I have to upload data for a year spanning 1500+ files on Druid. I was using Hadoop batch ingestion for this and after I queried my data I realized that the ingested segments were replacing the previously ingested segments for the same interval. After reading previous posts about appending segments instead of replacing them on this group, I came across 2 methods I can use:
- Ingestion through kafka-indexing-service: Most of the answers on this group recommended using this option. I tried it and it works for a single machine.
Q 1a: Does kafka-indexing service provide same ingestion performance as a hadoop batch ingestion?
Q 1b: Any configs I can change to make kafka help ingest more data faster?
Q 1c: The command used to load data on a kafka topic basically uses a pipe to read a local file. Can I use the cat command to pipe a file from GCS bucket? Is this the best way to load data on Kafka from GCS bucket? Any suggestions are welcome.
- Delta ingestion: I am a little bit confused about this method. The example show at (http://druid.io/docs/latest/ingestion/update-existing-data.html), refers to reading data already existing inside druid. I am not sure how to use this option when reading data from files for the first time itself. Basically I want to achieve results from a proper hadoop batch ingestion but by appending previous segments instead of replacing it.
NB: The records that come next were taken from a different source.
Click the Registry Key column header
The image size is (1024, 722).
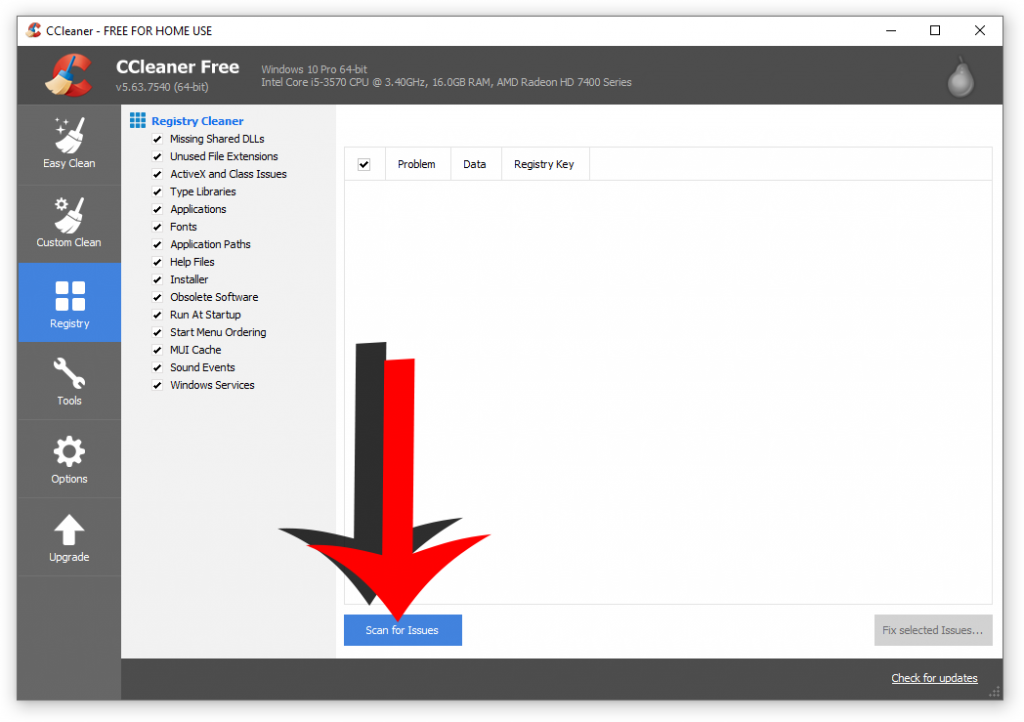pyautogui.click(x=543, y=164)
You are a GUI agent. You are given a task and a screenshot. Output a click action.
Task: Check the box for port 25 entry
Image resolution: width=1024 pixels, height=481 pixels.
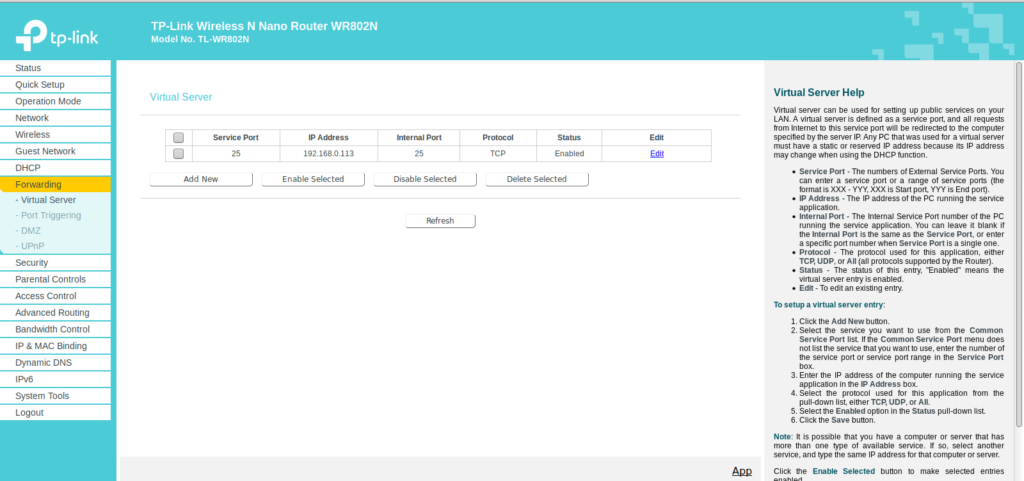(x=178, y=153)
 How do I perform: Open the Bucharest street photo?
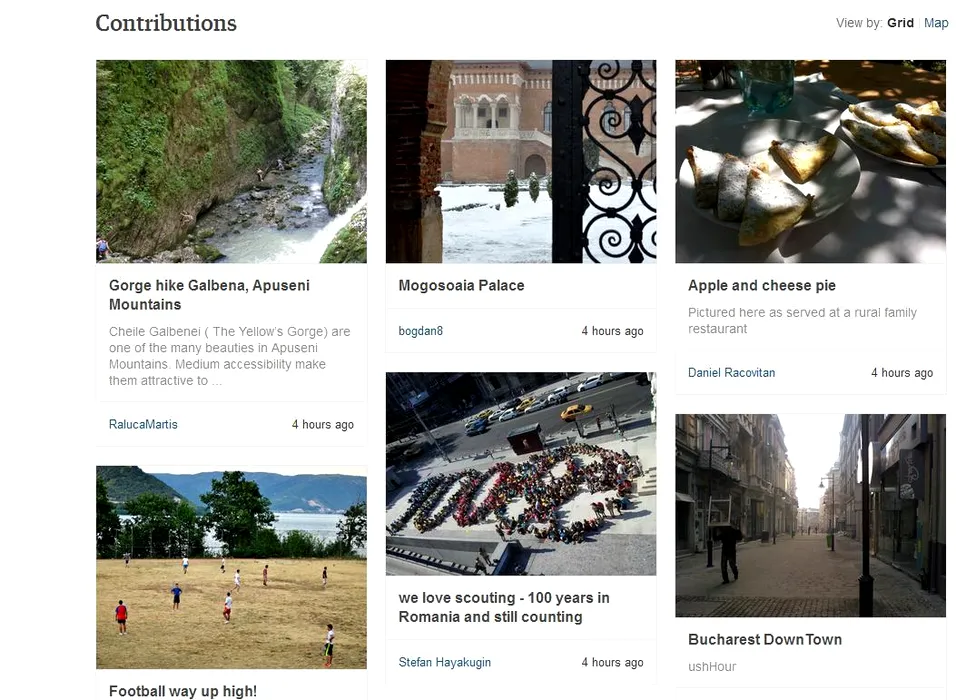tap(810, 515)
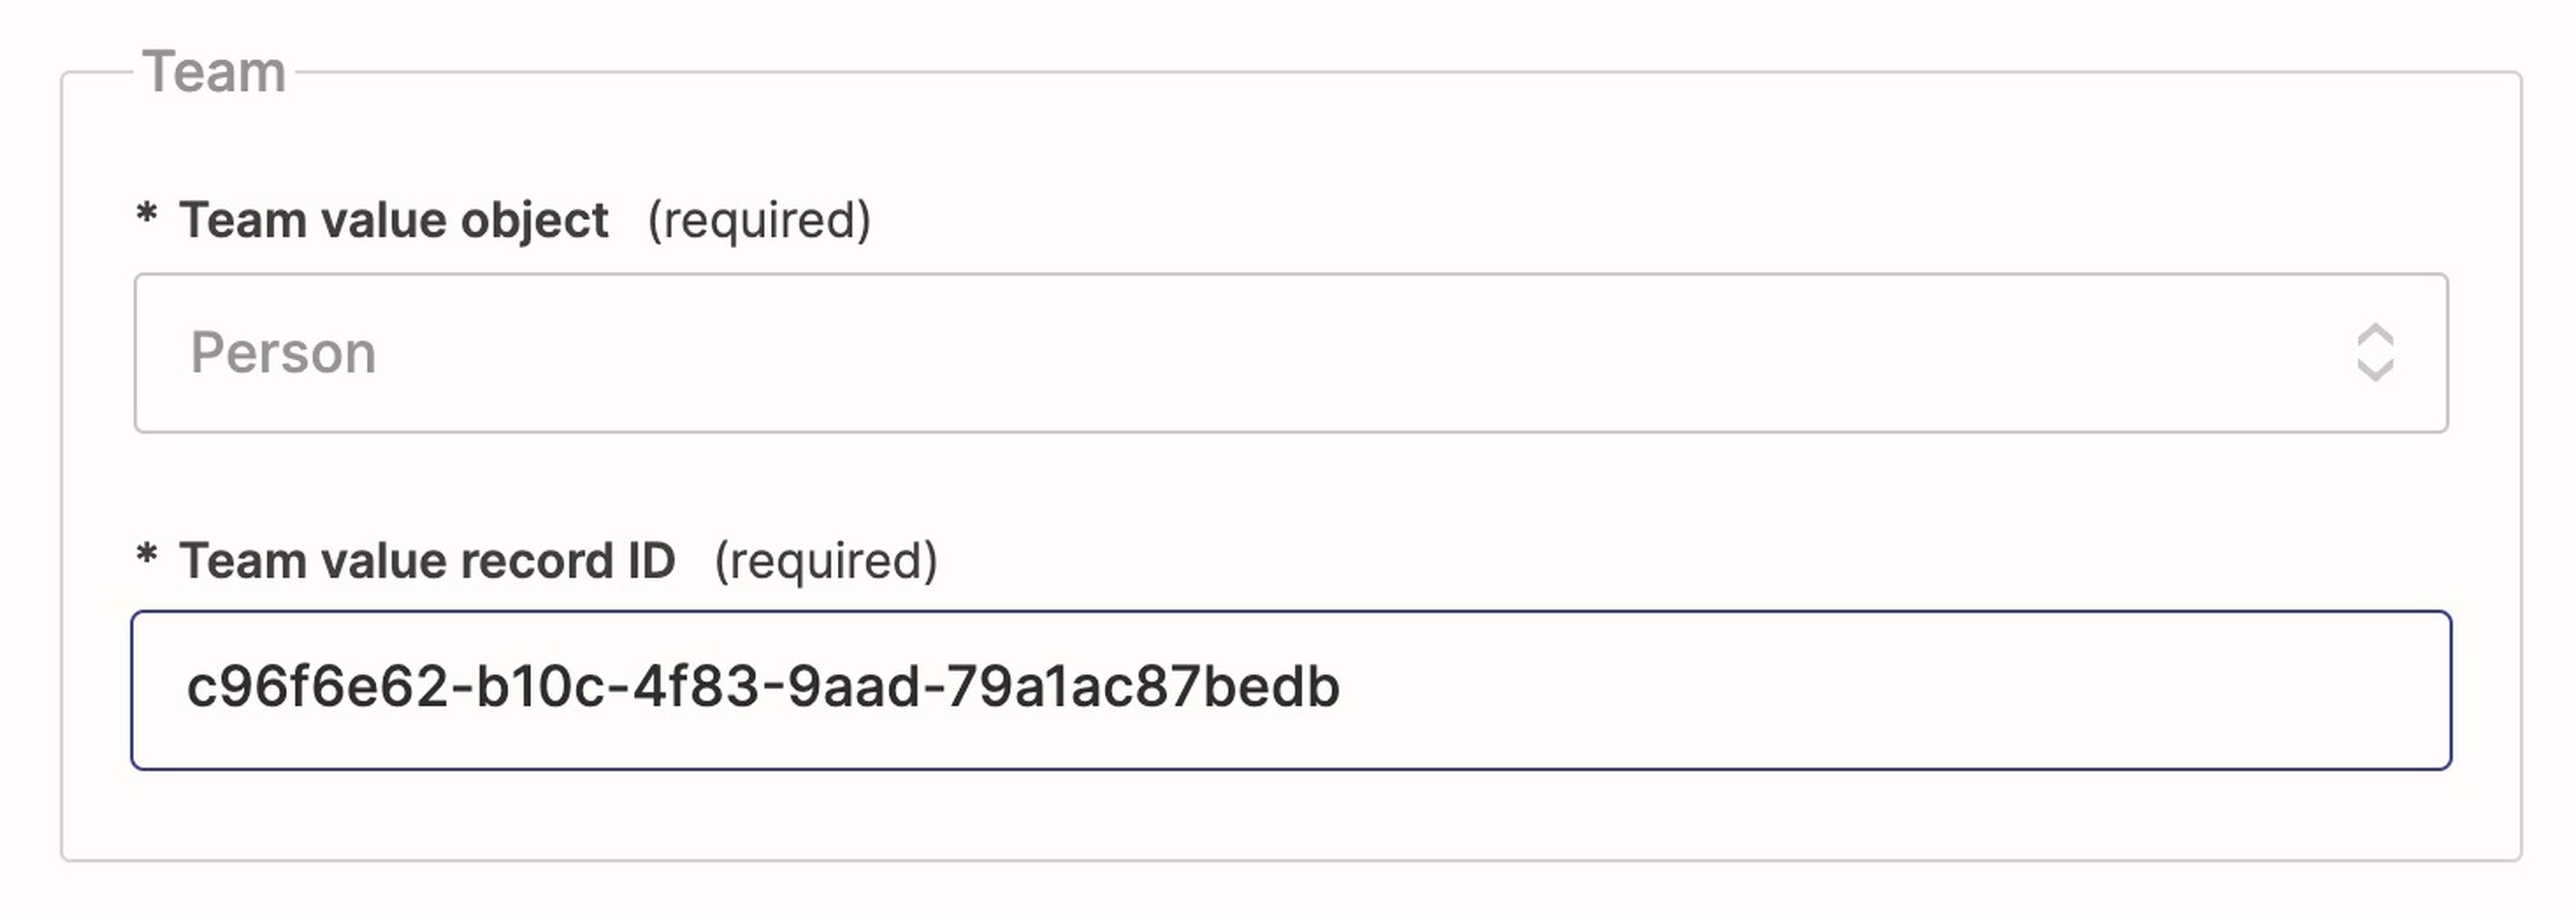Click (required) next to Team value object
Image resolution: width=2576 pixels, height=917 pixels.
[x=759, y=220]
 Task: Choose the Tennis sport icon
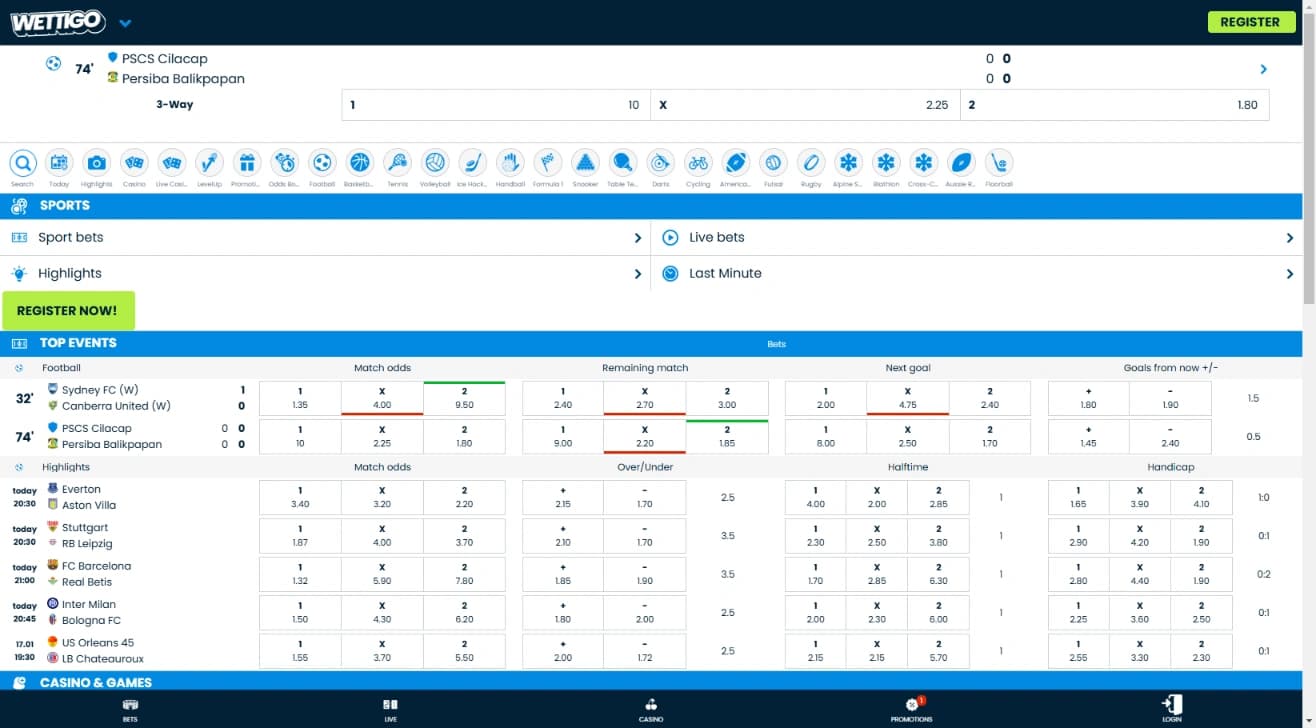(397, 163)
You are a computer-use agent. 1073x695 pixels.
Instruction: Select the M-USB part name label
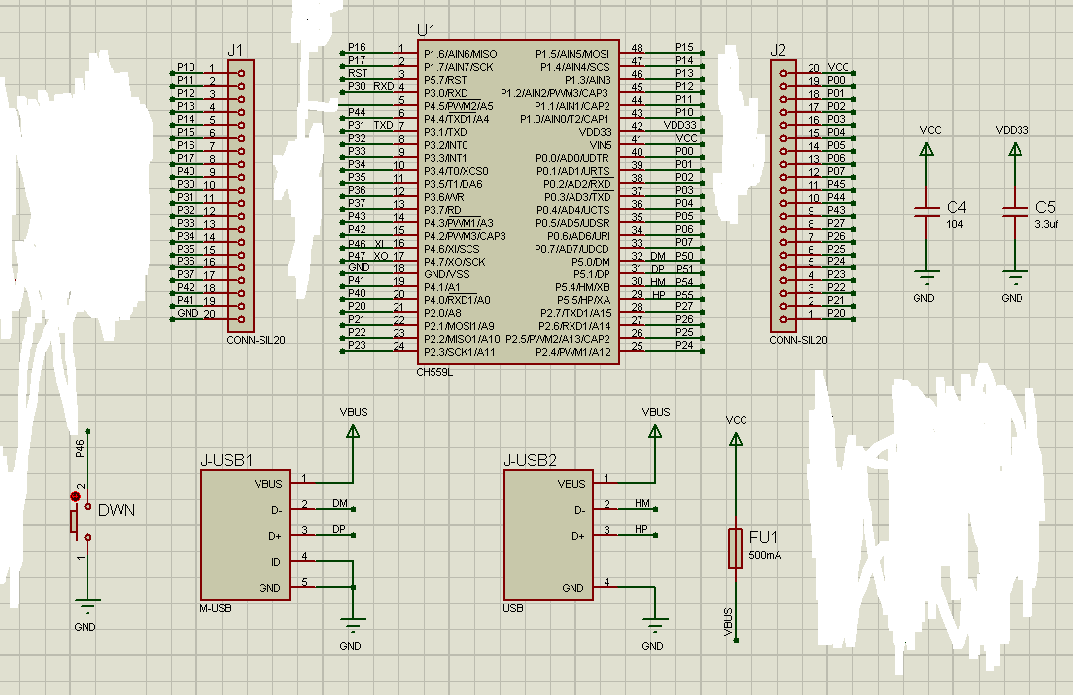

Q 2a: Would really appreciate if someone could share their setup for delta ingestion where reading from files instead of datasources.
Q 3: I am assuming that all the segment intervals that got over-written during Hadoop batch ingestion are inaccessible now. That is to say I cannot make any changes in config on Historical or any other node to be able to read from the entire data instead of last updated. Am I wrong?
Q 4: In what way are you ingesting large amount of historical data into Druid?